## begin RECORDS SUPPLIED

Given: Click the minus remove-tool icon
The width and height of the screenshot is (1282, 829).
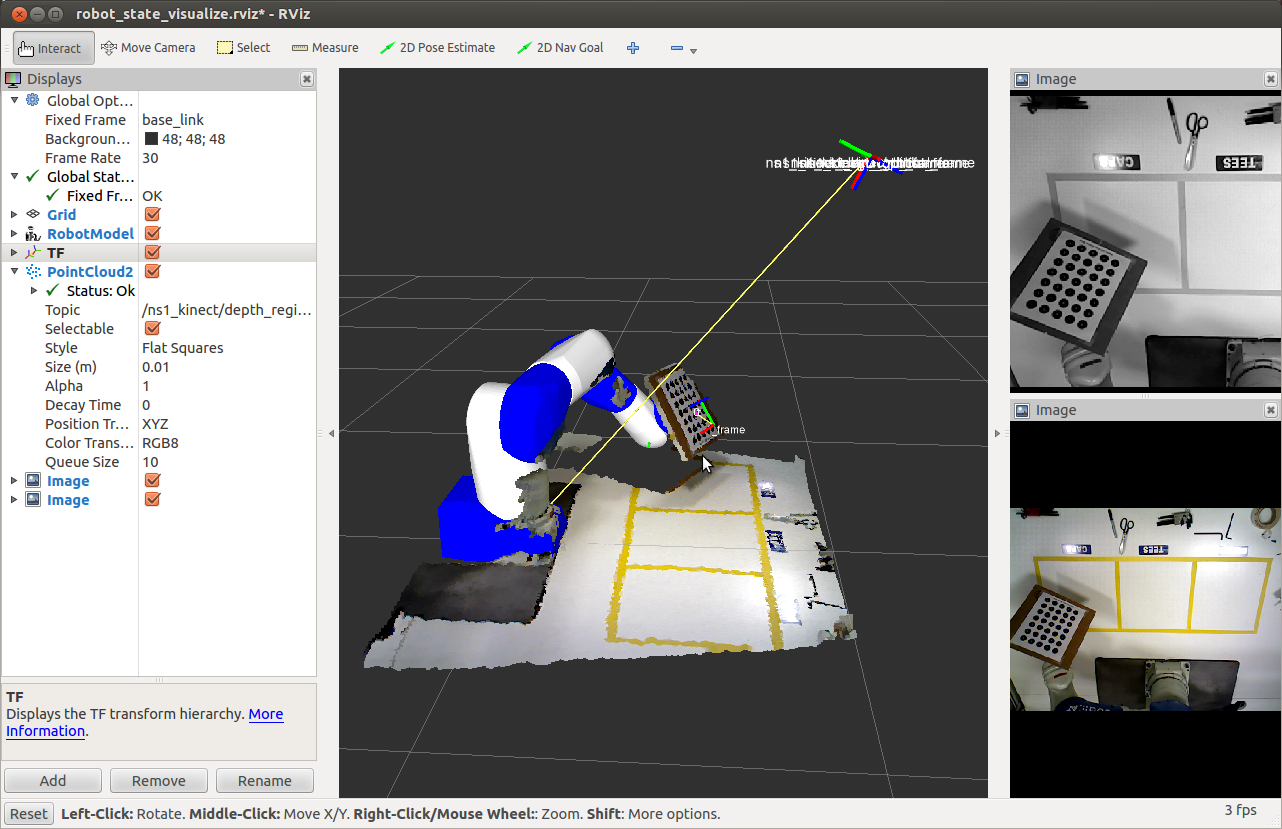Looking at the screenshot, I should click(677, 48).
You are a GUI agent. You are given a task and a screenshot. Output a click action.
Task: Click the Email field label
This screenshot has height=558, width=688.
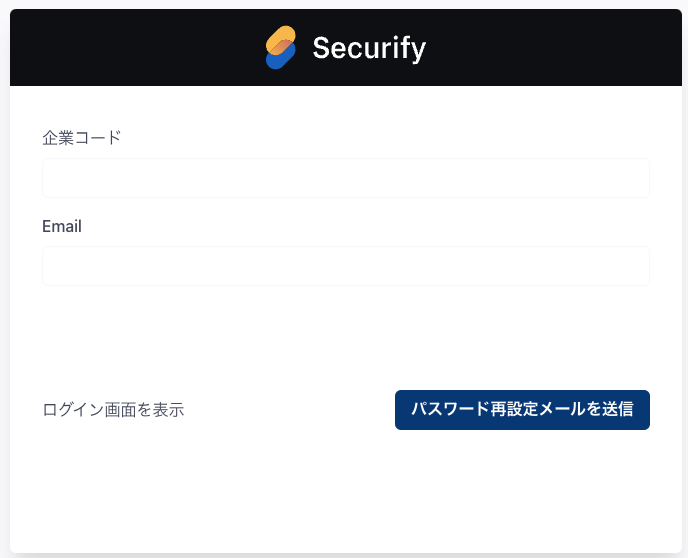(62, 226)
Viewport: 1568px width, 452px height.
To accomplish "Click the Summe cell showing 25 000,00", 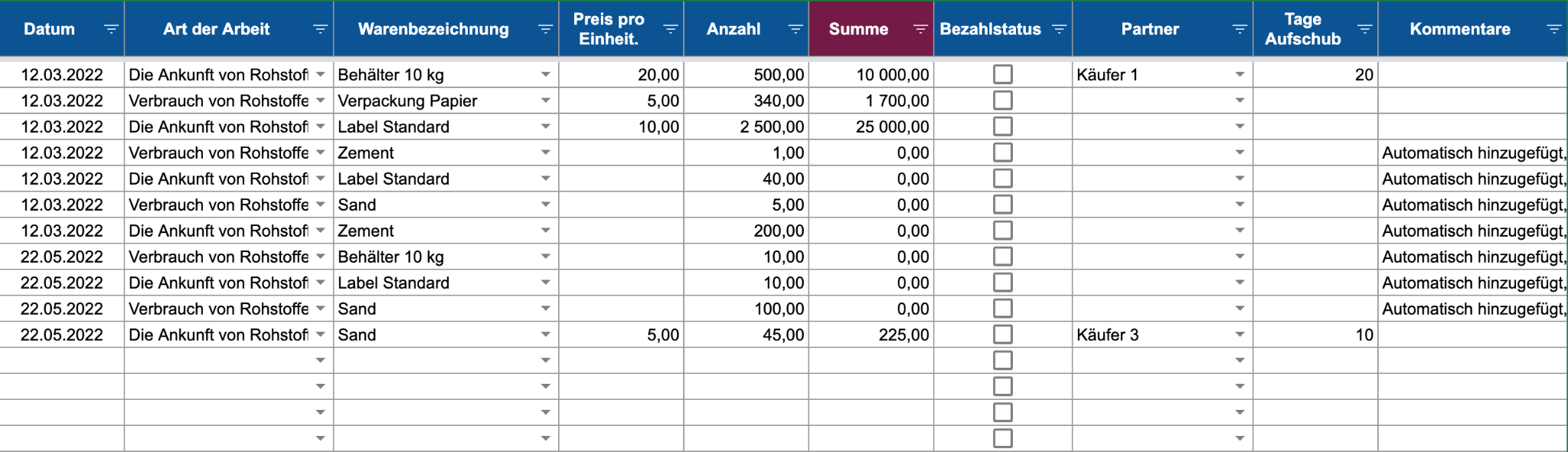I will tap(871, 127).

## end RECORDS SUPPLIED

WHAT YOU NEED TO DO ::
Please rewrite the entries from the start through the line containing "Looking at the", with "minus" replaced by "plus" and everything else unchanged. Leave out the pictures.

OUTPUT OF THE TASK ::
Given: Click the plus remove-tool icon
The width and height of the screenshot is (1282, 829).
Looking at the screenshot, I should click(677, 48).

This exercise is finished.